A few winters ago, Vallentyne had to go to bat for her signature style. “The Mountain said it was not ‘on par,’” with uniforms standards, said Vallentyne, and she was asked to discontinue use of the hat. She said her sales dropped 15 percent. So her manager stepped up to get the hat approved.
It now falls under the category of “mountain morale,” says Vallentyne. “Kind of like Woolly.”
And it works.
“You can see [the hat] from different chairlifts,” says Vallentyne. “Kids love it. I once had a little girl skiing around the mountain to try and find the cowgirl. The Mighty Mites [Mammoth’s 6-8 year old ski team] ask me where my horses are. I tell them they’re in the lift shack.”
Vallentyne, who grew up on the western slopes of the Sierra near Oakhurst, first applied for a job at Mammoth “because it was only 30 miles from my house!” As the crow flies, of course.
She drove to Mammoth and spent her first winter in a travel trailer (a 1960s “Aristocrat”) in the woods. Her mouthwash froze solid, but “I loved waking up out there every morning.”
Before Mammoth, Vallentyne served with the U.S. Air Force from 2000-2005. She attended Brooks Institute of Photography, earning her degree in Visual Journalism.
She hiked the Pacific Crest Trail (PCT) in 2014—kind of on accident.
“I went to this party in the desert, and some people were taking off the next day to do the PCT, so I just started walking with them,” she said. She had an external frame JanSport backpack and crappy boots.
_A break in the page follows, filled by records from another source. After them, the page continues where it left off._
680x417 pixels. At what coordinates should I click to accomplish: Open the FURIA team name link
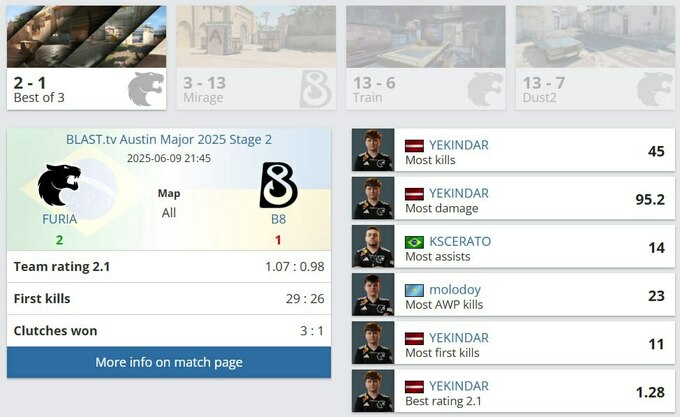59,219
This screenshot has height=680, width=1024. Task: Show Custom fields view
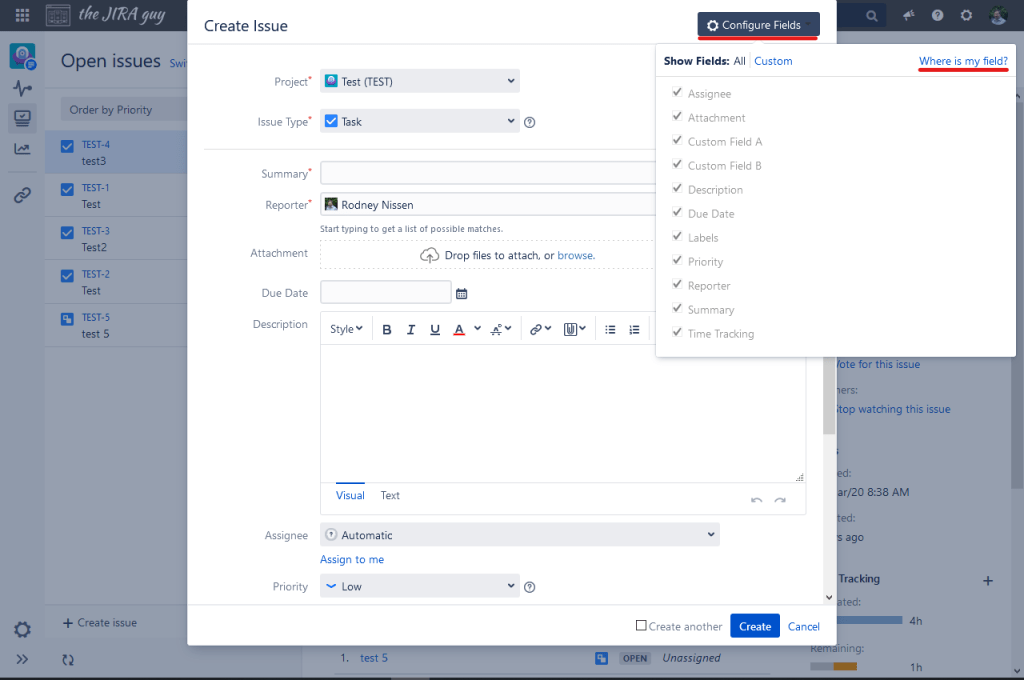(x=773, y=61)
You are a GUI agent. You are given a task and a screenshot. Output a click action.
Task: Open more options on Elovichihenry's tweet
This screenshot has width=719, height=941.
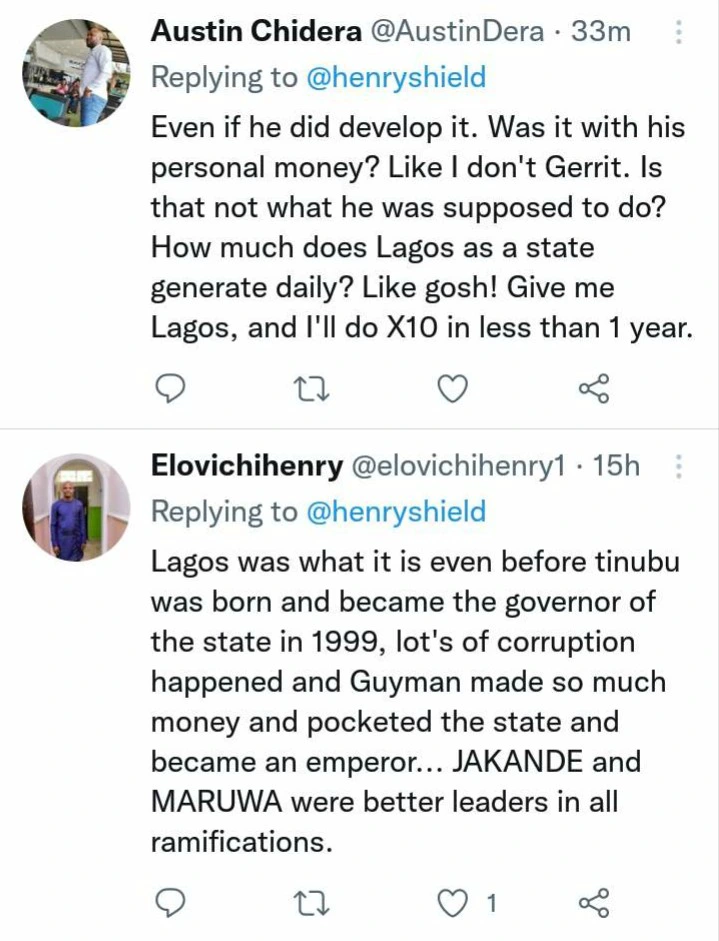point(679,465)
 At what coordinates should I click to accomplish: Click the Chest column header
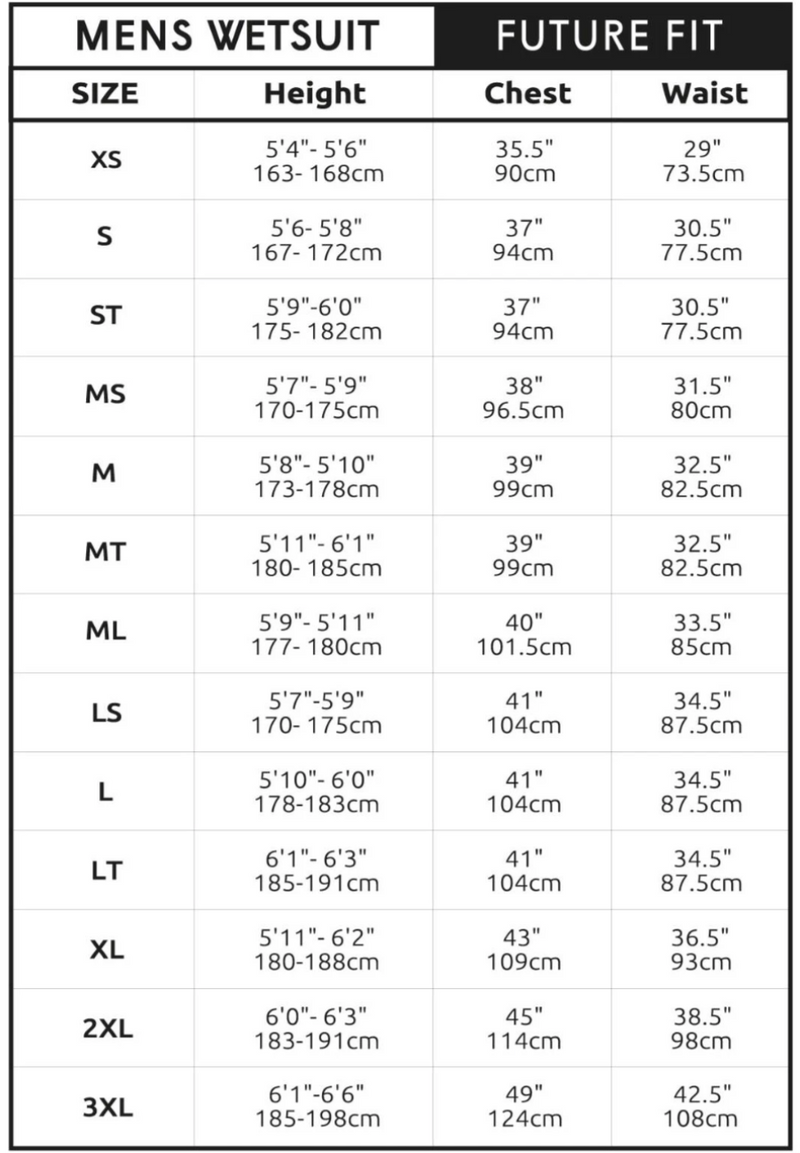[x=527, y=94]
And, of course, her pink cowgirl hat.
“I just kept saying, ‘I’ll get to the next town and get off’” the trail, but then she’d hop back on after resupplying. “It just kind of escalated.”
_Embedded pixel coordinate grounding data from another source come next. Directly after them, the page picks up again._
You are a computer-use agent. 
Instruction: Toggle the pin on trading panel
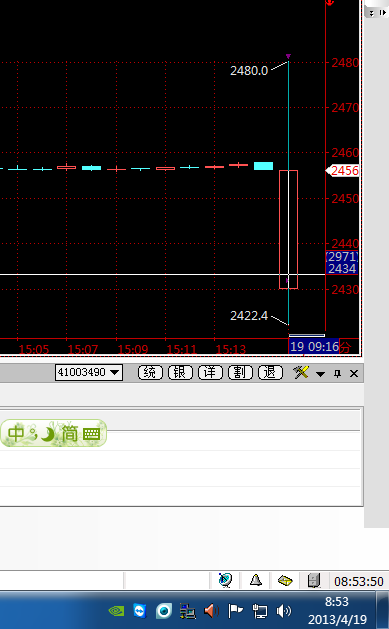click(x=337, y=373)
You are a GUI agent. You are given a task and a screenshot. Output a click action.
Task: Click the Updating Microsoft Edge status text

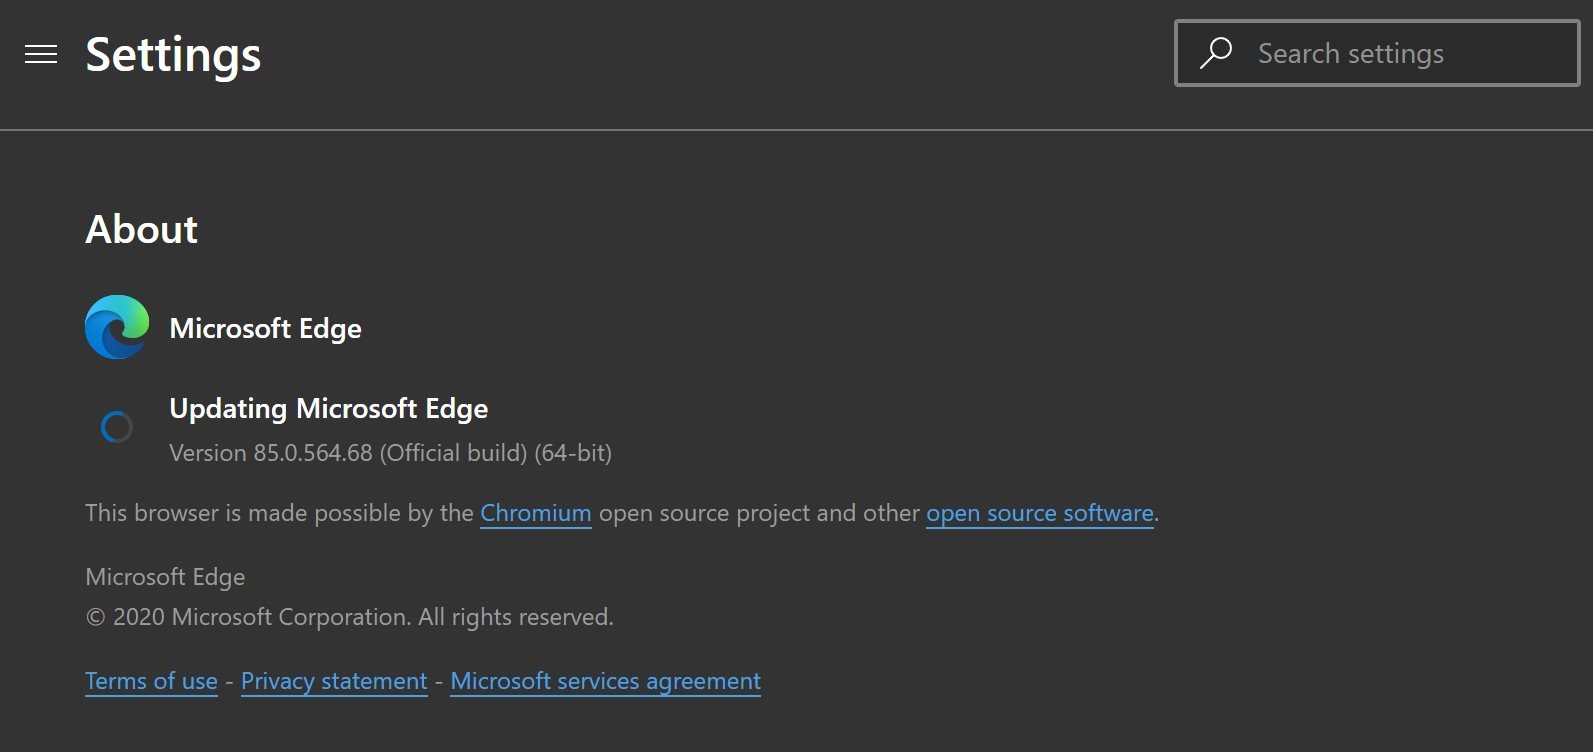[328, 408]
She also credits that trip with improving her sales skills. “Getting people to give you rides and food” was great training, she said.
At one point, a piece of plastic on one of her hiking boots broke inward, and she had to cut the boots off her feet because she couldn’t pull them off. “I had to hike to the road barefoot… the couple who picked me up didn’t believe in Walmart, so they ended up taking me to a gun shop, which also sold Nikes and ice cream.”
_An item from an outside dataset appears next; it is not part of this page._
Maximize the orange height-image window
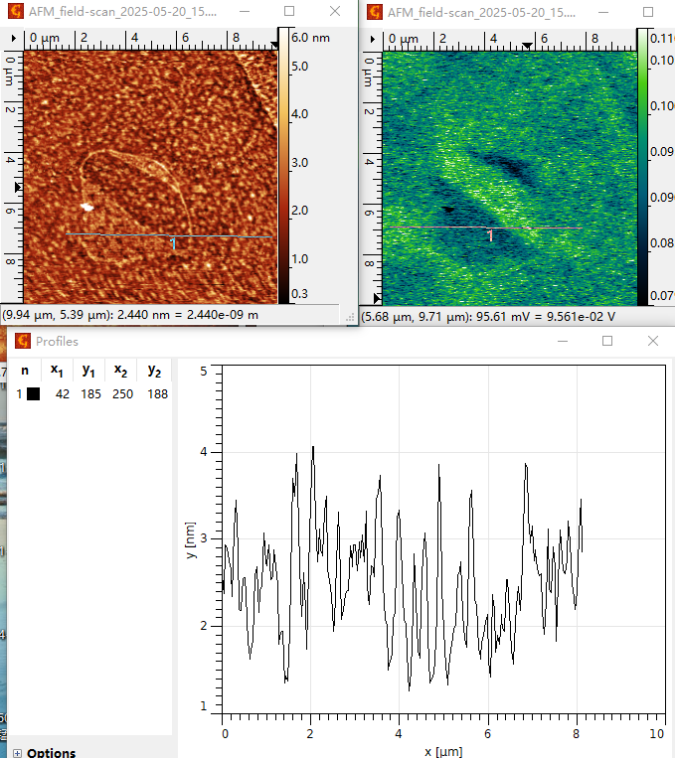The width and height of the screenshot is (675, 758). pos(289,12)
She’s accepting suggestions for this coming summer’s adventure, after spending last summer recuperating from ACL, MCL and meniscus surgery (shout-out to Mammoth Hospital’s Dr. Brian Gilmer for patching her up). But she says she’ll be returning to Mammoth each winter as long as she can. “You basically get paid to ski, give high fives, and hang out with fun people.”
Favorite place to shoot?
“Chair 2,” she answers without hesitation. “The Minarets are unbeatable, and it’s a transfer station, so you have people coming from all over the place.” Insider tip: “Chair 10 has the best view in the house, but it’s harder to get people to do photos, because they have to walk up past the lift shack. But the view is absolutely incredible there.”
Worst thing to happen on the job?
“One woman yelled at me because I was taking pictures instead of blowing snow” during one of the drought years. “I also got yelled at because the chair wasn’t heated. I went immediately into the lift shack to ask the liftie if this was a thing, and where could I find a heated chair lift?”
What do you want to be when you grow up?
“I don’t want to grow up! We live in Peter Pan land, no one has to grow up here.”